Traditionally, the benefit from the recycled commodity price hike would more than offset the negative margin drag from the fuel increase, and that’s still most likely the case. But, it should be noted that the efforts all the publicly-traded solid waste companies have made to renegotiate recycling contracts have likely mitigated to some extent the upside benefit from a rise in recycled commodity prices, just as they were designed protect on the downside, much the same way fuel surcharges  dampened the impact from diesel’s volatility.

That said, the bias to margins, all in, should be up if current recycled commodity prices hold, particularly when combined with company price forecasts (bolstered by higher CPI) at or above the companies’ general cost inflation of 2 percent. Incrementally, all the companies, but most likely RSG and WM, are also going to highlight a renewed (or strengthened) technology focus, the purpose of which is to enhance revenues but also reduce costs. WCN, in particular, should also get a margin boost from the expected improvement in E&P waste (U.S. shale drillers’ budgets are forecast to be up 60 percent on average), given the high incremental margin on that business—which can be in excess of 60 percent!

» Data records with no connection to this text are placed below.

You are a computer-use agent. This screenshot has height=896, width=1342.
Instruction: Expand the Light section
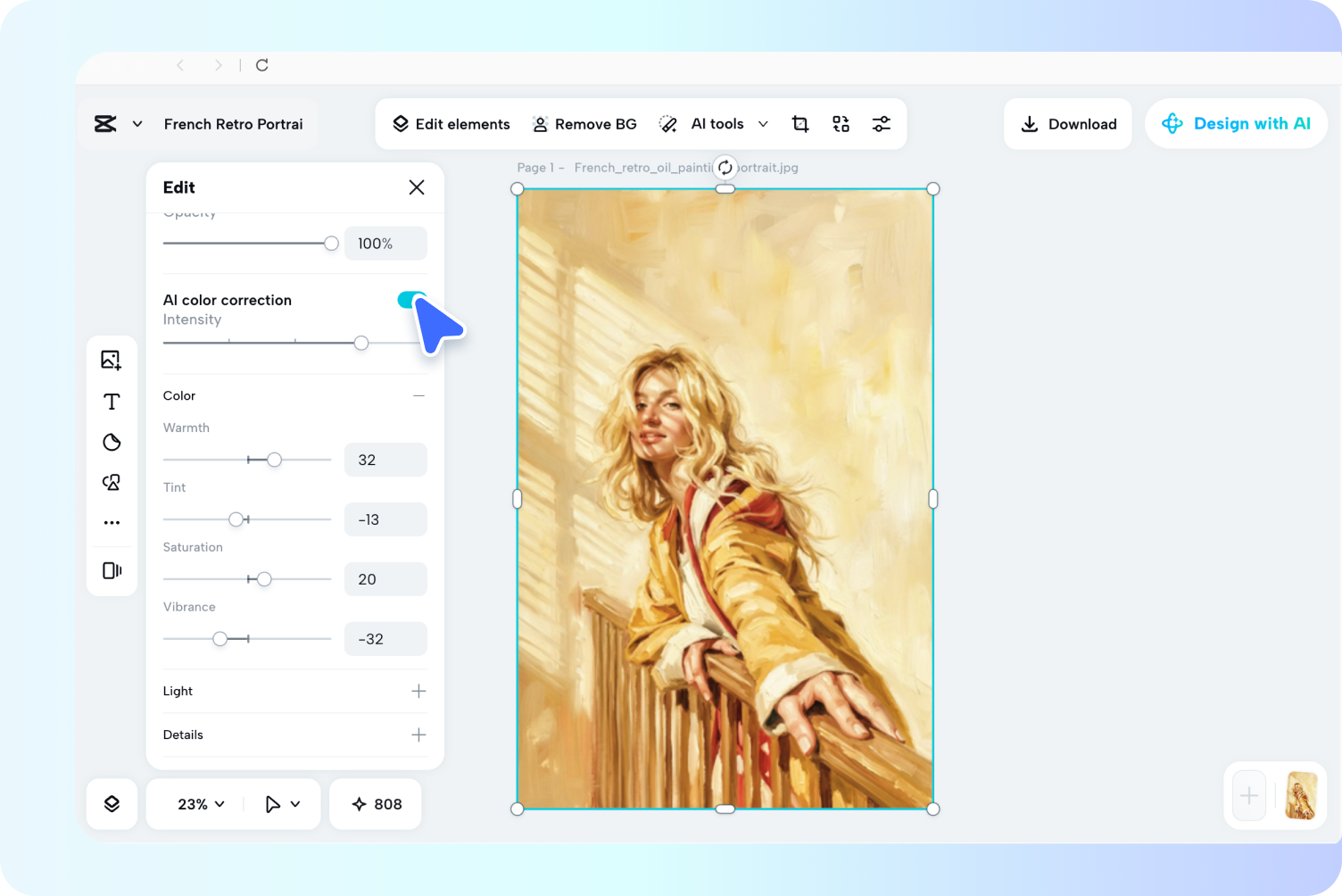click(x=418, y=691)
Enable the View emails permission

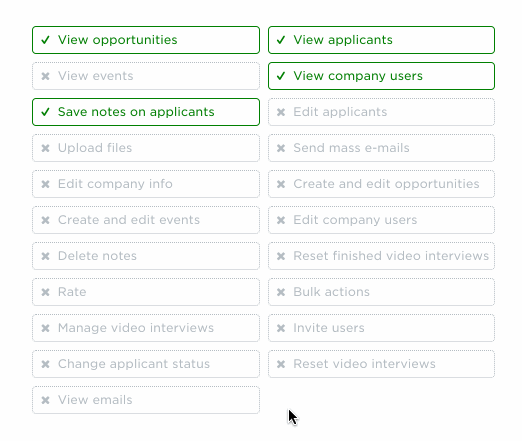point(146,400)
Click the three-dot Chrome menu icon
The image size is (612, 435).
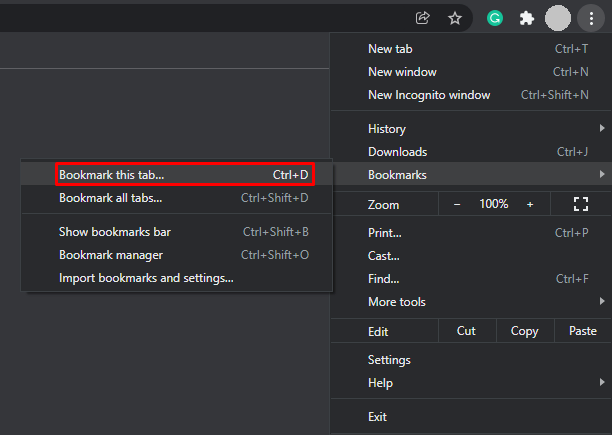(591, 18)
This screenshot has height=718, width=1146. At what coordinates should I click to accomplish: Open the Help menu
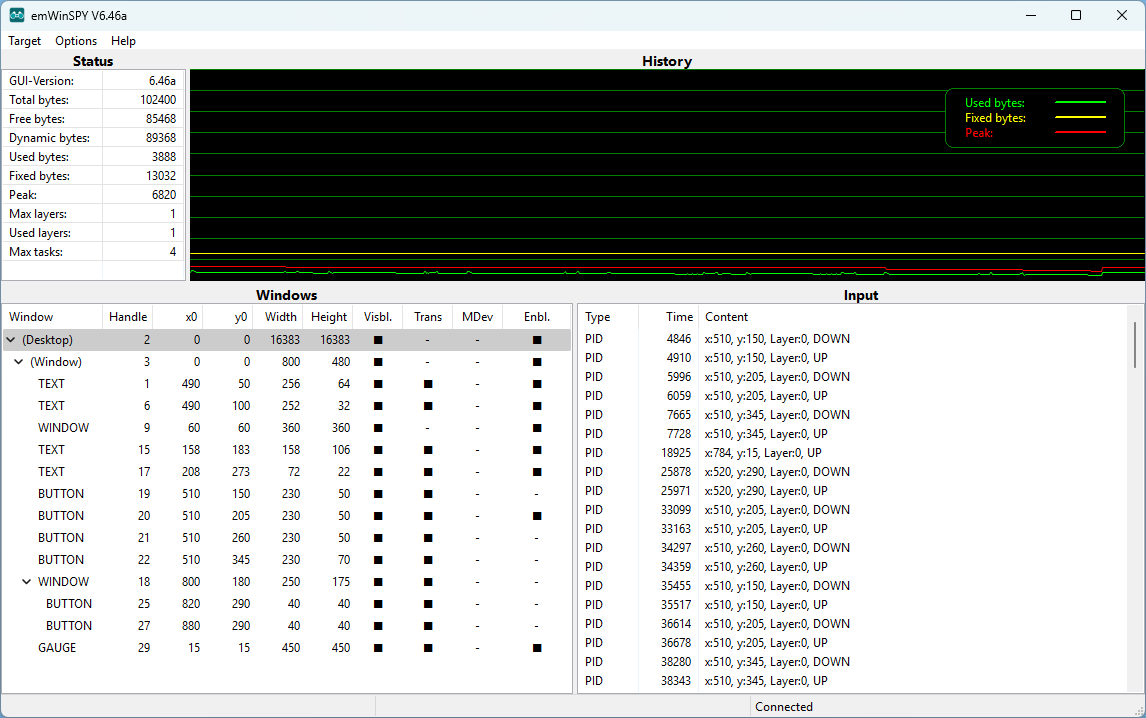point(123,41)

Earnings and Cash Flow Should Track Higher

Based on all the aforementioned positives, it is unsurprising that consensus estimates for 2017 earnings are up across the board. The outlook for RSG and WM indicates earnings growth in the mid-to-high single digits. WCN, ADSI and CWST are expected to demonstrate higher bottom line growth, given specific company circumstances—the benefits of the BIN merger in the case of WCN, and deleveraging  and refinancing actions in the case of ADSI and CWST.

Free cash flow is expected to be commensurately higher as a result, with RSG already providing a preliminary outlook of up to $900 million, up mid-single digits, and WCN estimating over $700 million, an increase of over 20 percent. After several years of a mixed or restrained outlook for capital expenditures, the bias looks up in 2017 as all the companies continue to enjoy increased volumes.

M&A Activity Continues to Percolate, But There are New Kids on the Block Too

WCN management remains very bullish on a continued robust merger and acquisition environment in 2017 (punctuated by its early January purchase of Groot Industries), in part driven by the prospect of tax law changes, while RSG and WM are more likely to forecast typical tuck-in acquisition activity. WCN still anticipates divesting 15 percent to 20 percent of the acquired BIN assets, estimated at around $200+ million, which should provide incremental opportunities for other players as well.

Given still elevated leverage levels, ADSI and CWST are also likely to reiterate a plan of generally smaller, select tuck-in acquisitions. In a reversal of the last several years’ trend of consolidation, the industry has new public market entries. Besides ADSI, a Missouri hauler run by Jeff Cosman, Meridian Waste Solutions, just went public. Self-styled industry disruptor Rubicon Global recently finished another round of private funding led by Suez, giving the Paris-based company a foothold back into the U.S. market.

Legislative and Regulatory Environment In Flux, but Likely Without Major Impact on Solid Waste

As noted in last month’s Business Insights, the best guess is that the new administration’s announced plans on tax law changes and infrastructure spending are likely to benefit the solid waste industry more than the feared assault on the EPA will hurt it, given long-standing regulation and the apparent lack of knowledge and/or interest in solid waste issues on the part of the incoming EPA administrator Scott Pruitt.  

But, at the local level, interest in organics diversion continues to grow, with both Milwaukee and New York City adding or expanding new programs recently, while New York State is considering a commercial organics law.